Stated exercise
Copy the listing below word for word, from its first line down to and including the line holding "[x=239, y=116]".

Dataset rows
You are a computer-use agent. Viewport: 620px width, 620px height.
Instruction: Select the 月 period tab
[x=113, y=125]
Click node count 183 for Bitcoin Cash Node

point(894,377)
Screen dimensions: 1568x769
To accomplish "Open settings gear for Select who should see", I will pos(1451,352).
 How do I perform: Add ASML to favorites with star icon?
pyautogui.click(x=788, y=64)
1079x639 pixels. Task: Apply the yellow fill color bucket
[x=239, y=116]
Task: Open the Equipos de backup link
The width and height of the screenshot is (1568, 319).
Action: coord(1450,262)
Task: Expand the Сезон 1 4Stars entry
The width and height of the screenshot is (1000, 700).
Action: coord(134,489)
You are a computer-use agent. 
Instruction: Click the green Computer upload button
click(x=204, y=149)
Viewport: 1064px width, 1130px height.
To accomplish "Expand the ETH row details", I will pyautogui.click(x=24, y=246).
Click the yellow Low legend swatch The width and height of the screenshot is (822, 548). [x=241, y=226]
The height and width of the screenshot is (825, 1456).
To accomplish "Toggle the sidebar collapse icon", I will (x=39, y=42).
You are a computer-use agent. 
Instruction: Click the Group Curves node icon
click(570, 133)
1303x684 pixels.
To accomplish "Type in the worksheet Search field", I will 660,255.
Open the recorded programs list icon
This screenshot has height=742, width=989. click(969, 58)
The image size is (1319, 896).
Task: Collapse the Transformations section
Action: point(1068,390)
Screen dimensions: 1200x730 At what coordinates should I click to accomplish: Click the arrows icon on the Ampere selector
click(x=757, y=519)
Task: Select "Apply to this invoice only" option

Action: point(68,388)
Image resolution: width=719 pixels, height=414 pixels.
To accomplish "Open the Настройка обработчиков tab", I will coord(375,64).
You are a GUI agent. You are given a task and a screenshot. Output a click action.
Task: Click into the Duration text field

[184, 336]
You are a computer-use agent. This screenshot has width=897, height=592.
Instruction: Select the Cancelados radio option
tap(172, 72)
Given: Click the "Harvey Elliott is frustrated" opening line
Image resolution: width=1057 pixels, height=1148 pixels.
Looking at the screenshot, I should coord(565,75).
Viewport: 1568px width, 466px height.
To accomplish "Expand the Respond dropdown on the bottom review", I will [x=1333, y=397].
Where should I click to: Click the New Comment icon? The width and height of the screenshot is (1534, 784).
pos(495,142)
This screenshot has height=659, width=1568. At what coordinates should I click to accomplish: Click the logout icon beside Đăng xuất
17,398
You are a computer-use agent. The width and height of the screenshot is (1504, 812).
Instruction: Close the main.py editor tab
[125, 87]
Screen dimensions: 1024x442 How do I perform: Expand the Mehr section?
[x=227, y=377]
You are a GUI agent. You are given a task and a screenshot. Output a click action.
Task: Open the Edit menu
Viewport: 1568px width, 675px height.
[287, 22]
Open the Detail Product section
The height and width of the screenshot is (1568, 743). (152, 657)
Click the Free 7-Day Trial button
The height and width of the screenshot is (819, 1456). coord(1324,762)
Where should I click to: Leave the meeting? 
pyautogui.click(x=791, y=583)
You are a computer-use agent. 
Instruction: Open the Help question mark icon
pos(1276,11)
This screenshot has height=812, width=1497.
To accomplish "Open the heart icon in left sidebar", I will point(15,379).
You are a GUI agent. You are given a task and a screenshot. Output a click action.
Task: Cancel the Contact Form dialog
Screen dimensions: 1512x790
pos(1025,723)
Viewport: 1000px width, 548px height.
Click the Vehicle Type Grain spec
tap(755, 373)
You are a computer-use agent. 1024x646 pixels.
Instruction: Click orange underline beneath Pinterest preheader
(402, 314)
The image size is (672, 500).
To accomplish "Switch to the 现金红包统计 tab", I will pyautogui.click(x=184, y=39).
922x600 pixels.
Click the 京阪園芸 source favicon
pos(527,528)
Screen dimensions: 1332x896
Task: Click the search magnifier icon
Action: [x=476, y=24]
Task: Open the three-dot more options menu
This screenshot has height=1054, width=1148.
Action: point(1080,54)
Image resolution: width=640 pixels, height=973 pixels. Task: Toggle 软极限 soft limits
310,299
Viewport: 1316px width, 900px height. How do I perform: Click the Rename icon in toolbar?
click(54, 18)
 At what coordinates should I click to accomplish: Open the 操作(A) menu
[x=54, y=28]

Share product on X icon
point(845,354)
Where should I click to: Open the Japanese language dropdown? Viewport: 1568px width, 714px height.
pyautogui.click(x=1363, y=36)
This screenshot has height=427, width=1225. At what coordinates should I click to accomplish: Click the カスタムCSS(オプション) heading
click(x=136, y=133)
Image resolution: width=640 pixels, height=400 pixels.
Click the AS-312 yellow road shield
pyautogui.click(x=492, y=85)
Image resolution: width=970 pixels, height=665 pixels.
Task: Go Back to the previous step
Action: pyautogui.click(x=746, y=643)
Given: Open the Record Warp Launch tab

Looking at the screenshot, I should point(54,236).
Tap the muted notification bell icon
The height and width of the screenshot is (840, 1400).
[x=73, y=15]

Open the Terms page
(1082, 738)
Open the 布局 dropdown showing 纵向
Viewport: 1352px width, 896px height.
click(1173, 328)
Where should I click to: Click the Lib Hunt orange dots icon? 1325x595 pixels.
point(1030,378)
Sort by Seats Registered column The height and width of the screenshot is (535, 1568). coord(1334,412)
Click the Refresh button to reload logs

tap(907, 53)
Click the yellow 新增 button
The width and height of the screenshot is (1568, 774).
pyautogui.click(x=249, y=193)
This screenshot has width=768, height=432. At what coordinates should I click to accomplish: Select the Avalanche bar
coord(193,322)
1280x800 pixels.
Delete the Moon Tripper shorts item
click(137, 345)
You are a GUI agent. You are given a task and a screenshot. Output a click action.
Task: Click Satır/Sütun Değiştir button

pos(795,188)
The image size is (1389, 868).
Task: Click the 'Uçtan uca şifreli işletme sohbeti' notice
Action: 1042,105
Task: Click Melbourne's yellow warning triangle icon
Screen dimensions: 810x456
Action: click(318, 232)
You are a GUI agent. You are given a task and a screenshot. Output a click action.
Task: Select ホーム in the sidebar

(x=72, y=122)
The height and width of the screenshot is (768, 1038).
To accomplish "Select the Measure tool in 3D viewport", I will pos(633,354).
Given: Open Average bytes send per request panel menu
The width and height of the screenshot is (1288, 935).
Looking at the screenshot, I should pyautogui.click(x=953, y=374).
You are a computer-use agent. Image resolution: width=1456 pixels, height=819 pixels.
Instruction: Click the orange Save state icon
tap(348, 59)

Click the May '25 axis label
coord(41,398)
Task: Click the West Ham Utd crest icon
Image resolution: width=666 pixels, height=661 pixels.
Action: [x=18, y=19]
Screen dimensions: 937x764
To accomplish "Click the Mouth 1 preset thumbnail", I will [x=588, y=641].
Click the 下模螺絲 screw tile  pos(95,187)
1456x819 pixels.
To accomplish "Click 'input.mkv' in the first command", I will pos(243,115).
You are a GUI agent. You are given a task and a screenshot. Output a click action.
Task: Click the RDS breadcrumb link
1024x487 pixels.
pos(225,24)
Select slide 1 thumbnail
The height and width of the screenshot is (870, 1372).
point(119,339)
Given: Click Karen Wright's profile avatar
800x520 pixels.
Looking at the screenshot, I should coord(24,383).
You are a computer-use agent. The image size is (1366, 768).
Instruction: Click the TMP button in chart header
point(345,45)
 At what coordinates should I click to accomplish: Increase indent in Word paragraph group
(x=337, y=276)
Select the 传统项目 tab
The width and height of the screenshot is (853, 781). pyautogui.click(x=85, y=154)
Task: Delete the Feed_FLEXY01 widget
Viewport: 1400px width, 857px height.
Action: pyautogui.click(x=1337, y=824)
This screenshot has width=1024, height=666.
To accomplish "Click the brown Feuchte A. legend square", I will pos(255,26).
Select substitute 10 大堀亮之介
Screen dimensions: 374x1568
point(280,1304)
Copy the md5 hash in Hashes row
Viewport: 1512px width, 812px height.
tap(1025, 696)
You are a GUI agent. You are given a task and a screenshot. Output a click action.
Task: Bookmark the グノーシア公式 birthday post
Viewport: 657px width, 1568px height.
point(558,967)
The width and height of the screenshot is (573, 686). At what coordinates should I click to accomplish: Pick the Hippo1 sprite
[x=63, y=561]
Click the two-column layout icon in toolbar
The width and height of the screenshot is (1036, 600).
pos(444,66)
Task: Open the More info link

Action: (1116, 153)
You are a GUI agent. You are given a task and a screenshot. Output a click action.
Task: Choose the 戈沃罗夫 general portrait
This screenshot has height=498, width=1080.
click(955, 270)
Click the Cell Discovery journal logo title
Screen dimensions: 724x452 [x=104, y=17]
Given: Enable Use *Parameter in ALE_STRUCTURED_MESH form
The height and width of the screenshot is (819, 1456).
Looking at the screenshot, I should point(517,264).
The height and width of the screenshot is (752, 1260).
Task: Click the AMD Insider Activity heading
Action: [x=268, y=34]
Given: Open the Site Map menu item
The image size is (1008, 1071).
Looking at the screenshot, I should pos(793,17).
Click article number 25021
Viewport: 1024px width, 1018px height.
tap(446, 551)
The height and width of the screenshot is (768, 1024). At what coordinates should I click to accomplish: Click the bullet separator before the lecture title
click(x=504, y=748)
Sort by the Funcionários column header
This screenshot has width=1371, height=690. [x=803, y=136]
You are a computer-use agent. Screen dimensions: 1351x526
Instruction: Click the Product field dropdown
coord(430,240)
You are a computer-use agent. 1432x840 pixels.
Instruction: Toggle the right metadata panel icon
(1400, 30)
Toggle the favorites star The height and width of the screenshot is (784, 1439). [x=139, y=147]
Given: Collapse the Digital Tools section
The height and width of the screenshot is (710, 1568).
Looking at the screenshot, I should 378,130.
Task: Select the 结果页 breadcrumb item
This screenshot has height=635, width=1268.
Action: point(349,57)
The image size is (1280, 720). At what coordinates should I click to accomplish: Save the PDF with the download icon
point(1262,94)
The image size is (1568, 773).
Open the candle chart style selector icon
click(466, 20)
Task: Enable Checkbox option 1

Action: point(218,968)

Finished answer
You are a computer-use agent. Viewport: 620px width, 620px height.
Instruction: Select the 月 period tab
[x=113, y=125]
Click node count 183 for Bitcoin Cash Node

point(894,377)
Screen dimensions: 1568x769
To accomplish "Open settings gear for Select who should see", I will pos(1451,352).
 How do I perform: Add ASML to favorites with star icon?
pyautogui.click(x=788, y=64)
1079x639 pixels. Task: Apply the yellow fill color bucket
[x=239, y=116]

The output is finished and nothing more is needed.